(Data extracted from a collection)
-------------------------
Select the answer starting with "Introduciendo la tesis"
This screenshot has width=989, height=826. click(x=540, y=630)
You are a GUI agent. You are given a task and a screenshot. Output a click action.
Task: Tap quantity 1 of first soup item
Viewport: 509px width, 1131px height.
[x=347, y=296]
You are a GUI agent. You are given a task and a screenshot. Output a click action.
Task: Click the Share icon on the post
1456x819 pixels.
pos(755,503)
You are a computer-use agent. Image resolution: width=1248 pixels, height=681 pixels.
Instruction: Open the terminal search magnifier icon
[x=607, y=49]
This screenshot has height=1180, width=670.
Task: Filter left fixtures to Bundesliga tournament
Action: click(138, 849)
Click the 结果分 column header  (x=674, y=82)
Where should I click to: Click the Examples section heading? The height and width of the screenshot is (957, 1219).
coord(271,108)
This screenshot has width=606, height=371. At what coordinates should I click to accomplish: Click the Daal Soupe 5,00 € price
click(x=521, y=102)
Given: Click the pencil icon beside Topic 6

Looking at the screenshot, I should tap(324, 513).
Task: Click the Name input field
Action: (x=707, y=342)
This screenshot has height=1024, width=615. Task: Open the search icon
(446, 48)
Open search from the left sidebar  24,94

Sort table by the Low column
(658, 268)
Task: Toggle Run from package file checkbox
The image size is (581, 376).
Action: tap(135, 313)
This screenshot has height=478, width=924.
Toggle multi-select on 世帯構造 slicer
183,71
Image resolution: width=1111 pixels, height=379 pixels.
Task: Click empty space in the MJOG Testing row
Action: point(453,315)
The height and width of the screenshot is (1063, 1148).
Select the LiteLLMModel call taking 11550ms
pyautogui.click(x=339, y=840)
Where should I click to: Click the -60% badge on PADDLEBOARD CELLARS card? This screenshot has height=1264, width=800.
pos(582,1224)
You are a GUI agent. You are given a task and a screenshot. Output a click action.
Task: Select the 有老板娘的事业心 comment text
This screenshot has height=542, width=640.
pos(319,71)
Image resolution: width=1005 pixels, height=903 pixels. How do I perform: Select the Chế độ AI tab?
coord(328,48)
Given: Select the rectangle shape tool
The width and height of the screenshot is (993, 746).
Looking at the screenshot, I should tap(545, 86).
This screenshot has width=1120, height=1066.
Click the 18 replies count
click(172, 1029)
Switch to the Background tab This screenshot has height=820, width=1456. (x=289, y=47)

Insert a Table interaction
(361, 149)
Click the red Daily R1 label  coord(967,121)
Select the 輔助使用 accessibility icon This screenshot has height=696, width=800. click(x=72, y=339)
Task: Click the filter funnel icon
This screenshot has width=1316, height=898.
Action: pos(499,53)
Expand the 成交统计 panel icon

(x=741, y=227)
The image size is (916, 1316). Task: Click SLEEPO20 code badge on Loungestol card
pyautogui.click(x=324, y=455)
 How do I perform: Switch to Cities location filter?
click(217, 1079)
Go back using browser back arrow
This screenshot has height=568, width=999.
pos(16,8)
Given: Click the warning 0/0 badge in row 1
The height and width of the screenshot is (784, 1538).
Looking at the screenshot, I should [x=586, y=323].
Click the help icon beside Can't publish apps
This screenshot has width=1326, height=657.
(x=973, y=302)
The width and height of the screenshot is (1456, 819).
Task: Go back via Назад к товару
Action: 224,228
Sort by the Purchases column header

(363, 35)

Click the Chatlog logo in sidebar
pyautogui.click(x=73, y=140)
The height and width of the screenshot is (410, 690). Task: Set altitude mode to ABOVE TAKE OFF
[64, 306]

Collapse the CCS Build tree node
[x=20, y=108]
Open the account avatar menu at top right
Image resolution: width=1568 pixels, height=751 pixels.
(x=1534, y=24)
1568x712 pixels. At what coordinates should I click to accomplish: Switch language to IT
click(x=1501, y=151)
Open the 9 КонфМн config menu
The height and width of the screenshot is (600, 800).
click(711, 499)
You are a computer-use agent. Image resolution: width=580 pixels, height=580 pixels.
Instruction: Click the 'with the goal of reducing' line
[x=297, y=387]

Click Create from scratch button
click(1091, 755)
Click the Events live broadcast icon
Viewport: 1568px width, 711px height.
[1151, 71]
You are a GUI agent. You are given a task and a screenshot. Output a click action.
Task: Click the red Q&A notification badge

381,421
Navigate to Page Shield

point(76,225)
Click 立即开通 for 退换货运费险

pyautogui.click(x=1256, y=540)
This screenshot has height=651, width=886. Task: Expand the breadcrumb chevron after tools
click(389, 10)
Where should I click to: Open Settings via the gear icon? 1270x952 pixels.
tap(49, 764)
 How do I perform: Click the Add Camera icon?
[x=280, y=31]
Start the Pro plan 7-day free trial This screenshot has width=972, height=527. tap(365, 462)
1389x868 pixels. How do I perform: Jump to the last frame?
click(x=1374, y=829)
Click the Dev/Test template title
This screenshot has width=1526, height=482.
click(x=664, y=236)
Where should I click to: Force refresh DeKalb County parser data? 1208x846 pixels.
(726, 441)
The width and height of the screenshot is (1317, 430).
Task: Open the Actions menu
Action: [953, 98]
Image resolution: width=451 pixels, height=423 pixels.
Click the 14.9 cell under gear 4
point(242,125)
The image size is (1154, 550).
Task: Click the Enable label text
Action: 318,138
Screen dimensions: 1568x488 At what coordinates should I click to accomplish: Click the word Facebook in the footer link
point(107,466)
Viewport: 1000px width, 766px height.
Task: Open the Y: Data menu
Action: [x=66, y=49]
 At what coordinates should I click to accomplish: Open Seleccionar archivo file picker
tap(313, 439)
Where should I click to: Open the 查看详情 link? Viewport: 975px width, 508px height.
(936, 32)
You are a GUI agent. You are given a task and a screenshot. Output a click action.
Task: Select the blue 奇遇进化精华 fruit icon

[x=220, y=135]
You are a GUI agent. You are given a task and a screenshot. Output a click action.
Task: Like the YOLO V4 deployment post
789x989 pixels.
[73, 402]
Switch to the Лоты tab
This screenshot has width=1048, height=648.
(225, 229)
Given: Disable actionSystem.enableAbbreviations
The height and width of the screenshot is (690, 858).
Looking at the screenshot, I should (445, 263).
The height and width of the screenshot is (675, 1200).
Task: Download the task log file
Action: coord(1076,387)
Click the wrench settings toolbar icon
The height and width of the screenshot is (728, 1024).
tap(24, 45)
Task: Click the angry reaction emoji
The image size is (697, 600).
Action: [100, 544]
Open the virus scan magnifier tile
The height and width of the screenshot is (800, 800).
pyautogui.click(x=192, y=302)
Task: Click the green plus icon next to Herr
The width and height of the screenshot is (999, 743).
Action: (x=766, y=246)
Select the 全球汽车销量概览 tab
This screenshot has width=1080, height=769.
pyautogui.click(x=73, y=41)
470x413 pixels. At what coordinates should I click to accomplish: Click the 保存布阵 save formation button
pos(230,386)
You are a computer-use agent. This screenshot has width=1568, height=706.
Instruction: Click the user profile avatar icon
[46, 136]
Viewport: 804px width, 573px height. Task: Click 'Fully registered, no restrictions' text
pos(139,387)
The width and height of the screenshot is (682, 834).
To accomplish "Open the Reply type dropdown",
-------------------------
**PROMPT:**
All the records above need to be transcribed exactly and in full.

**OUTPUT BELOW:**
Select the answer starting with "Introduciendo la tesis"
This screenshot has width=989, height=826. click(x=540, y=630)
You are a GUI agent. You are given a task and a screenshot. Output a click action.
Task: Tap quantity 1 of first soup item
Viewport: 509px width, 1131px height.
[x=347, y=296]
You are a GUI agent. You are given a task and a screenshot. Output a click action.
Task: Click the Share icon on the post
1456x819 pixels.
pos(755,503)
You are a computer-use agent. Image resolution: width=1248 pixels, height=681 pixels.
Instruction: Open the terminal search magnifier icon
[x=607, y=49]
This screenshot has height=1180, width=670.
Task: Filter left fixtures to Bundesliga tournament
Action: click(138, 849)
Click the 结果分 column header  (x=674, y=82)
Where should I click to: Click the Examples section heading? The height and width of the screenshot is (957, 1219).
coord(271,108)
This screenshot has width=606, height=371. At what coordinates should I click to accomplish: Click the Daal Soupe 5,00 € price
click(x=521, y=102)
Given: Click the pencil icon beside Topic 6

Looking at the screenshot, I should tap(324, 513).
Task: Click the Name input field
Action: (x=707, y=342)
This screenshot has height=1024, width=615. Task: Open the search icon
(446, 48)
Open search from the left sidebar  24,94

Sort table by the Low column
(658, 268)
Task: Toggle Run from package file checkbox
The image size is (581, 376).
Action: tap(135, 313)
This screenshot has height=478, width=924.
Toggle multi-select on 世帯構造 slicer
183,71
Image resolution: width=1111 pixels, height=379 pixels.
Task: Click empty space in the MJOG Testing row
Action: point(453,315)
The height and width of the screenshot is (1063, 1148).
Select the LiteLLMModel call taking 11550ms
pyautogui.click(x=339, y=840)
Where should I click to: Click the -60% badge on PADDLEBOARD CELLARS card? This screenshot has height=1264, width=800.
pos(582,1224)
You are a GUI agent. You are given a task and a screenshot. Output a click action.
Task: Select the 有老板娘的事业心 comment text
This screenshot has height=542, width=640.
pos(319,71)
Image resolution: width=1005 pixels, height=903 pixels. How do I perform: Select the Chế độ AI tab?
coord(328,48)
Given: Select the rectangle shape tool
The width and height of the screenshot is (993, 746).
Looking at the screenshot, I should tap(545, 86).
This screenshot has width=1120, height=1066.
Click the 18 replies count
click(172, 1029)
Switch to the Background tab This screenshot has height=820, width=1456. (x=289, y=47)

Insert a Table interaction
(361, 149)
Click the red Daily R1 label  coord(967,121)
Select the 輔助使用 accessibility icon This screenshot has height=696, width=800. click(x=72, y=339)
Task: Click the filter funnel icon
This screenshot has width=1316, height=898.
Action: pos(499,53)
Expand the 成交统计 panel icon

(x=741, y=227)
The image size is (916, 1316). Task: Click SLEEPO20 code badge on Loungestol card
pyautogui.click(x=324, y=455)
 How do I perform: Switch to Cities location filter?
click(217, 1079)
Go back using browser back arrow
This screenshot has height=568, width=999.
pos(16,8)
Given: Click the warning 0/0 badge in row 1
The height and width of the screenshot is (784, 1538).
Looking at the screenshot, I should [x=586, y=323].
Click the help icon beside Can't publish apps
This screenshot has width=1326, height=657.
(x=973, y=302)
The width and height of the screenshot is (1456, 819).
Task: Go back via Назад к товару
Action: 224,228
Sort by the Purchases column header

(363, 35)

Click the Chatlog logo in sidebar
pyautogui.click(x=73, y=140)
The height and width of the screenshot is (410, 690). Task: Set altitude mode to ABOVE TAKE OFF
[64, 306]

Collapse the CCS Build tree node
[x=20, y=108]
Open the account avatar menu at top right
Image resolution: width=1568 pixels, height=751 pixels.
(x=1534, y=24)
1568x712 pixels. At what coordinates should I click to accomplish: Switch language to IT
click(x=1501, y=151)
Open the 9 КонфМн config menu
The height and width of the screenshot is (600, 800).
click(711, 499)
You are a computer-use agent. Image resolution: width=580 pixels, height=580 pixels.
Instruction: Click the 'with the goal of reducing' line
[x=297, y=387]

Click Create from scratch button
click(1091, 755)
Click the Events live broadcast icon
Viewport: 1568px width, 711px height.
[1151, 71]
You are a GUI agent. You are given a task and a screenshot. Output a click action.
Task: Click the red Q&A notification badge

381,421
Navigate to Page Shield

point(76,225)
Click 立即开通 for 退换货运费险

pyautogui.click(x=1256, y=540)
This screenshot has height=651, width=886. Task: Expand the breadcrumb chevron after tools
click(389, 10)
Where should I click to: Open Settings via the gear icon? 1270x952 pixels.
tap(49, 764)
 How do I perform: Click the Add Camera icon?
[x=280, y=31]
Start the Pro plan 7-day free trial This screenshot has width=972, height=527. tap(365, 462)
1389x868 pixels. How do I perform: Jump to the last frame?
click(x=1374, y=829)
Click the Dev/Test template title
This screenshot has width=1526, height=482.
click(x=664, y=236)
Where should I click to: Force refresh DeKalb County parser data? 1208x846 pixels.
(726, 441)
The width and height of the screenshot is (1317, 430).
Task: Open the Actions menu
Action: [953, 98]
Image resolution: width=451 pixels, height=423 pixels.
Click the 14.9 cell under gear 4
point(242,125)
The image size is (1154, 550).
Task: Click the Enable label text
Action: 318,138
Screen dimensions: 1568x488 At what coordinates should I click to accomplish: Click the word Facebook in the footer link
point(107,466)
Viewport: 1000px width, 766px height.
Task: Open the Y: Data menu
Action: [x=66, y=49]
 At what coordinates should I click to accomplish: Open Seleccionar archivo file picker
tap(313, 439)
Where should I click to: Open the 查看详情 link? Viewport: 975px width, 508px height.
(936, 32)
You are a GUI agent. You are given a task and a screenshot. Output a click action.
Task: Select the blue 奇遇进化精华 fruit icon

[x=220, y=135]
You are a GUI agent. You are given a task and a screenshot. Output a click action.
Task: Like the YOLO V4 deployment post
789x989 pixels.
[73, 402]
Switch to the Лоты tab
This screenshot has width=1048, height=648.
(225, 229)
Given: Disable actionSystem.enableAbbreviations
The height and width of the screenshot is (690, 858).
Looking at the screenshot, I should (445, 263).
The height and width of the screenshot is (675, 1200).
Task: Download the task log file
Action: coord(1076,387)
Click the wrench settings toolbar icon
The height and width of the screenshot is (728, 1024).
tap(24, 45)
Task: Click the angry reaction emoji
The image size is (697, 600).
Action: [100, 544]
Open the virus scan magnifier tile
The height and width of the screenshot is (800, 800).
pyautogui.click(x=192, y=302)
Task: Click the green plus icon next to Herr
The width and height of the screenshot is (999, 743).
Action: (x=766, y=246)
Select the 全球汽车销量概览 tab
This screenshot has width=1080, height=769.
pyautogui.click(x=73, y=41)
470x413 pixels. At what coordinates should I click to accomplish: Click the 保存布阵 save formation button
pos(230,386)
You are a computer-use agent. This screenshot has width=1568, height=706.
Instruction: Click the user profile avatar icon
[46, 136]
Viewport: 804px width, 573px height. Task: Click 'Fully registered, no restrictions' text
pos(139,387)
The width and height of the screenshot is (682, 834).
To accomplish "Open the Reply type dropdown",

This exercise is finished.